Is this trend reversible? I spent last week with thousands of people pondering this very question in Paris, at a conference titled “Internet for Trust.” I often find myself at gatherings designed to brainstorm ways out of disinformation rabbit holes but the Paris conference was something else: 4,000 participants from all over the world gathered at UNESCO’s brutalist headquarters. The goal of the conference was to feed into the global guidelines that UNESCO is trying to put together in order to help governments to regulate online platforms and the disinformation that flourishes on them. 

During breaks between sessions, I overheard many delegates questioning the entire exercise.  After all, the guidelines the conference was feeding into were not exactly enforceable. “What good does it do for me, if Facebook can carry on spreading lies in my country,” a government regulator from an African country exclaimed after a session during which a Meta representative used free speech as an argument against regulating Big Tech. 

Much of the discussion felt like going in circles: How do we regulate platforms if regulators don’t understand the tech? How do we do it without affecting free speech? Is content moderation a solution? But how many content moderators does it take to moderate billions of internet users?
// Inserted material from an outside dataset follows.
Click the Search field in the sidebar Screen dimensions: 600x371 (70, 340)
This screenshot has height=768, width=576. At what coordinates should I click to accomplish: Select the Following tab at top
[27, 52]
I have heard all of these questions posed again and again, without much by way of answers. 

It only ever takes one person to say that the emperor has no clothes and in this case it was Christopher Wylie, a data scientist, Cambridge Analyitca whistleblower and author of the fantastic book called “Mindf*ck: Cambridge Analytica and the Plot to Break America” who stirred up a debate during a panel on content curation and moderation that I chaired. 

“The fact that you need content moderation shows that you are dealing with design failure,” he told the panel that included representatives from TikTok, the Meta Oversight Board, the African Union and a prominent U.S. human rights lawyer. 

Wylie said the key piece missing from all the debates around regulating platforms to counter disinformation is the fact that at the heart of the crisis is “shitty engineering.” 

“I find a lot of these conferences frustrating,” he said, “because so often we talk about things like transparency, content moderation, the role of journalists and it’s all very important but we don’t address the fundamental problem that a lot of these issues flow from the shitty engineering.” 

“If you look at how we regulate every other technological sector,” Wylie argued, “whether it’s aerospace, pharmaceutical or automotive, we regulate through the prism of safety and harm prevention first. That’s how we regulate technology. But when it comes to social media platforms, everyone seems to have moved away from the fundamental line of inquiry: Why are you designing platforms like this? Why is it that there are more safety regulations for the toaster in your kitchen than for platforms that touch the lives of billions of people?”

If, like me, you are obsessed with the subject, I really recommend watching the entire session with Chris Wylie at the UNESCO conference in Paris — you can find it here, starting at around the nine-minute mark from the February 23 recording. And if you want to dig further still, check out Chapter 3, which he authored, of this 2020 report from the Forum on Information and Democracy. 

Why are we going in circles when it comes to countering disinformation on tech platforms? Why aren’t arguments like those made by Wylie cutting through the noise?

One reason: money. Big Tech has invested heavily in lobbying efforts while also announcing major initiatives to support newsrooms, and especially local newsrooms in the United States. Four years after Meta (then Facebook) announced its three-year, $300-million commitment to global “news programs, partnerships, and content,” Tow Center’s Gabby Miller looks at where the money actually went. Spoiler alert: “tracing this funding” was “surprisingly difficult.”